Can we ever have safer roads?

That the Road Safety Foundation reported that at least 438 lives were lost in crashes across Bangladesh in June alone no longer surprises us, nor elicits any strong response. This is what we have been reduced to, when hundreds of lives lost every month have become so commonplace that the nation collectively barely registers it.

Behind each number lies a family shattered and a community scarred. But most of all, every month, we are reminded that as a nation, we continue to fail to protect citizens on the roads.

The causes are painfully familiar: Reckless driving, unfit vehicles, weak enforcement, and poor infrastructure. Year after year, probes are announced, awareness campaigns launched, and promises made. 

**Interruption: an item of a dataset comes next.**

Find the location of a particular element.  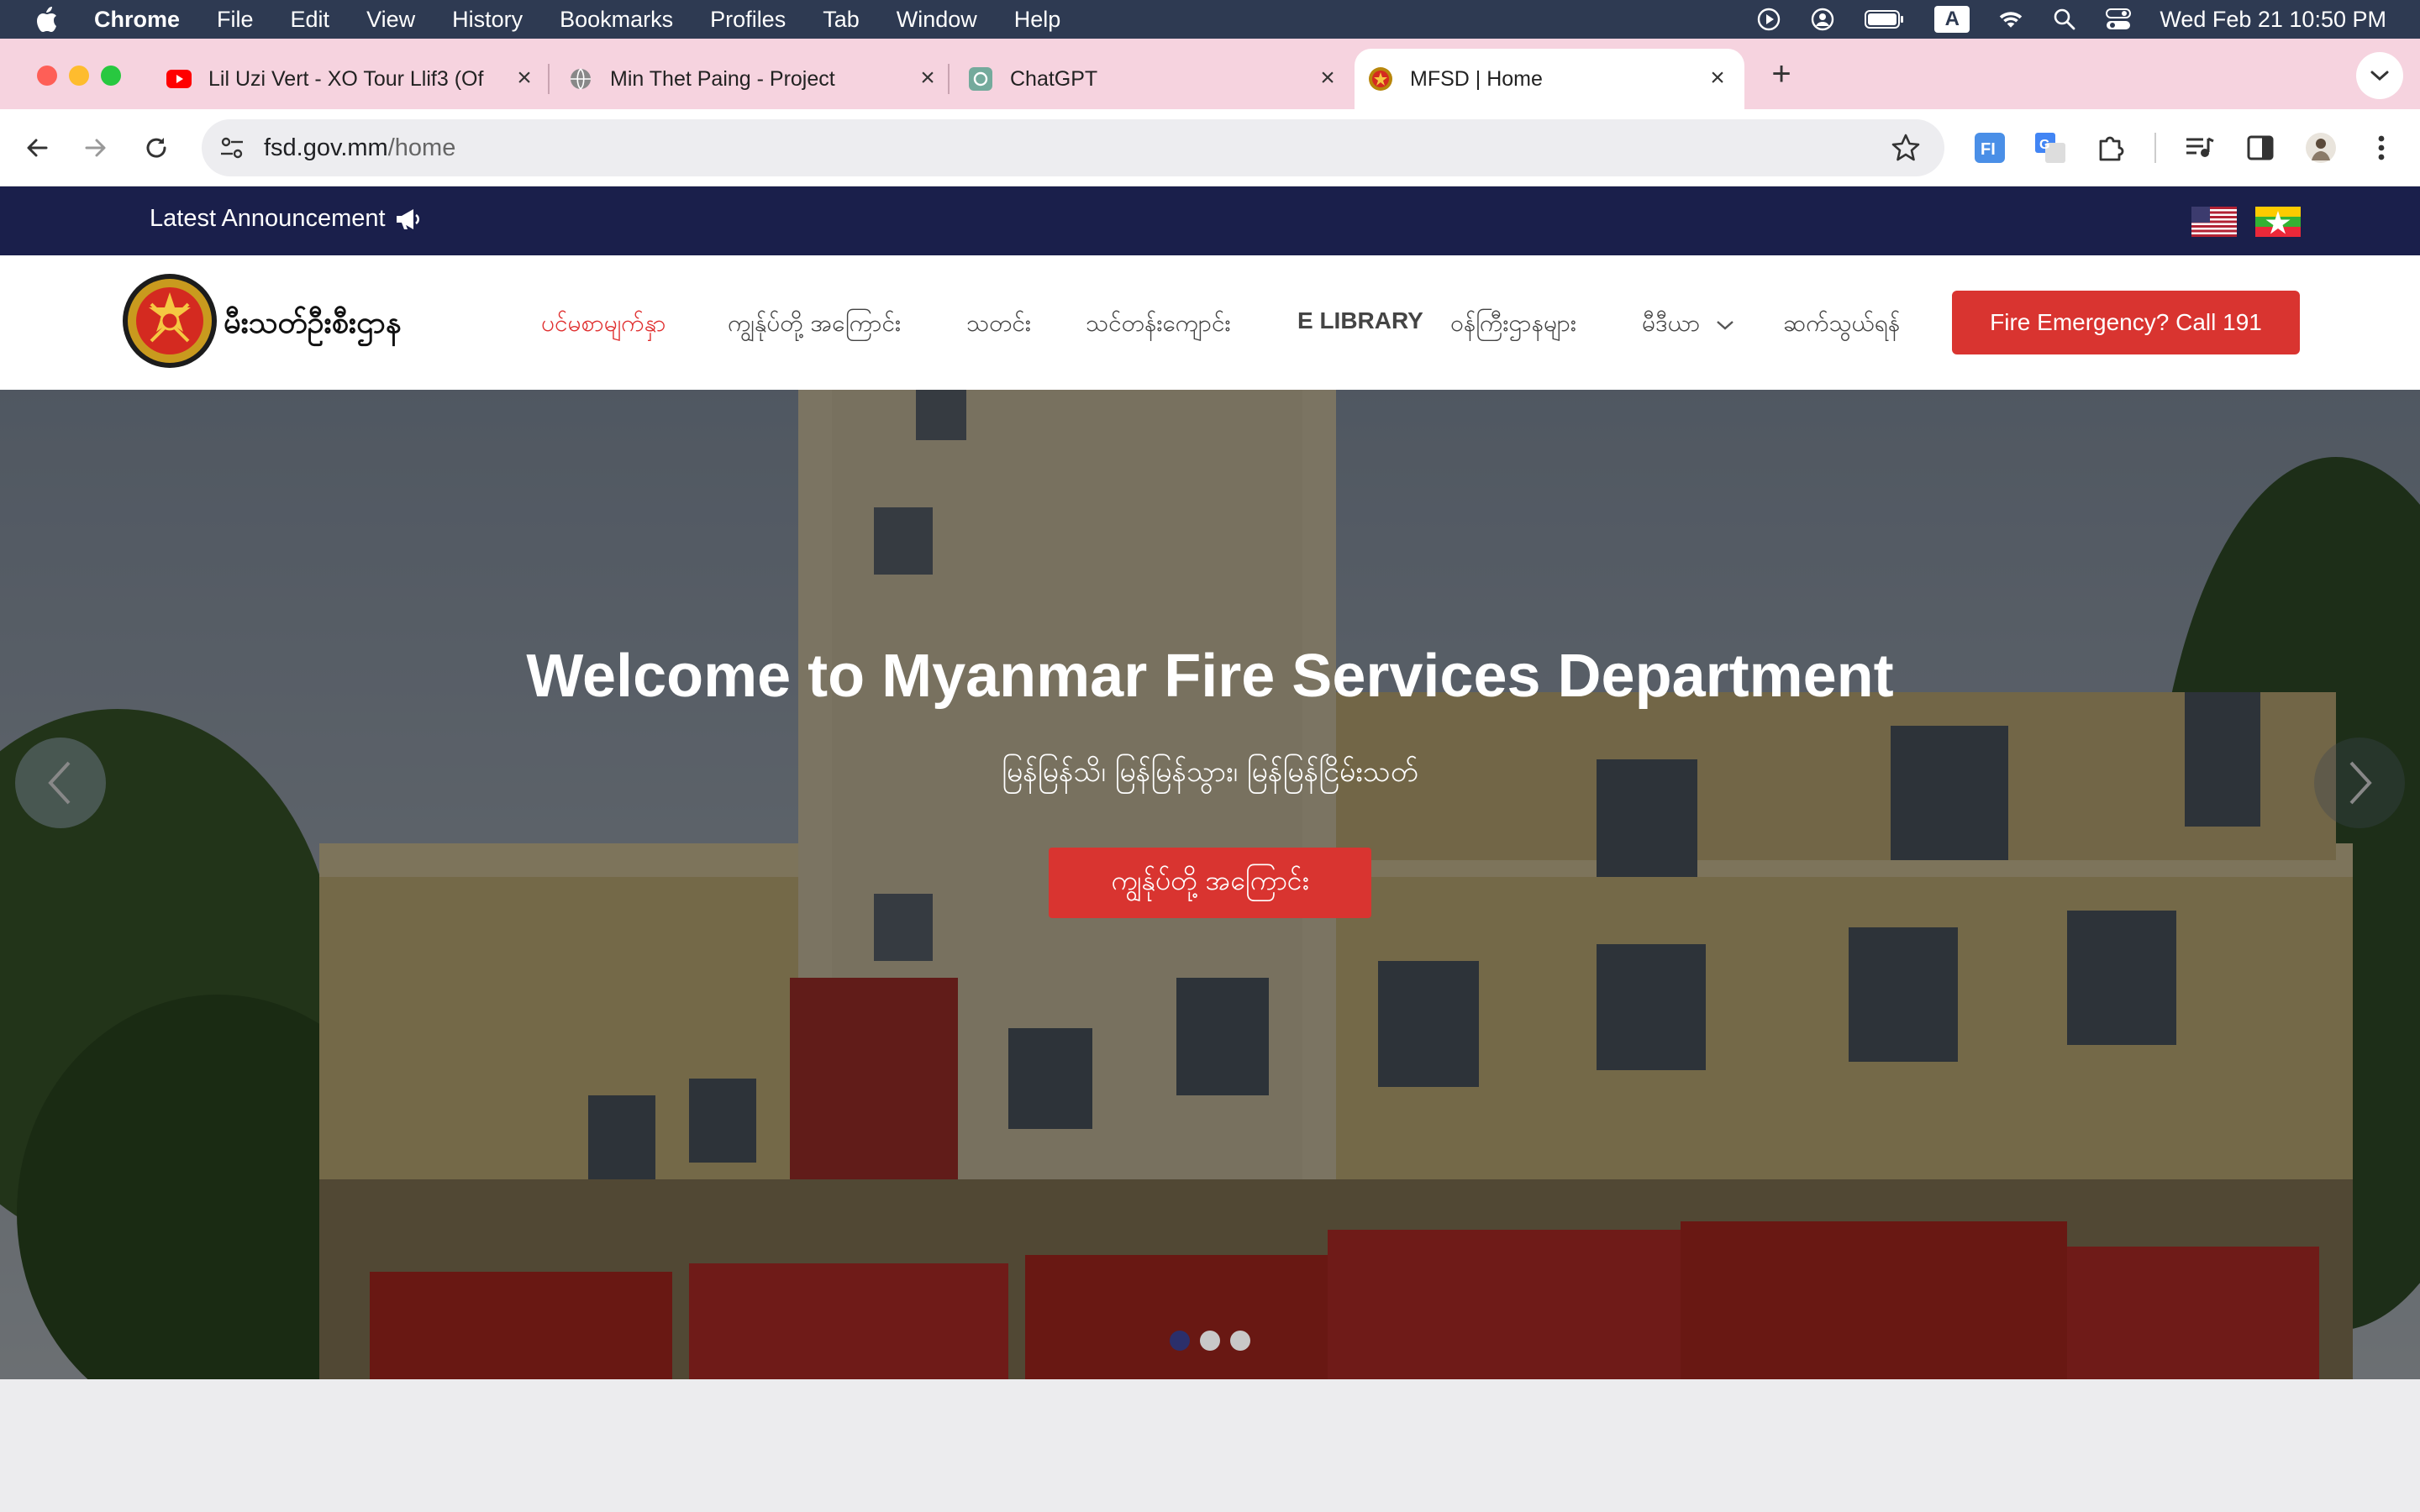

chevron-down-icon is located at coordinates (1726, 326).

Yet the death toll never budges. Road safety in Bangladesh has long been a crisis, yet we seem to be drifting further away from doing something about it.

Despite the public marching in 2018, and despite numerous calls for overhaul, what we continue to lack is structural reform. There remains woeful licensing standards, no mandatory vehicle fitness checks, and no effort to ensure genuine enforcement of traffic laws. 

All of this points back to our culture of impunity. Too often, powerful transport owners and reckless drivers escape accountability, undermining justice. Road safety cannot improve until violations carry real consequences.

Bangladesh’s roads should not be death traps, yet they continue to be. Every life lost is a reminder that safety should not be optional but a right for every person in this country.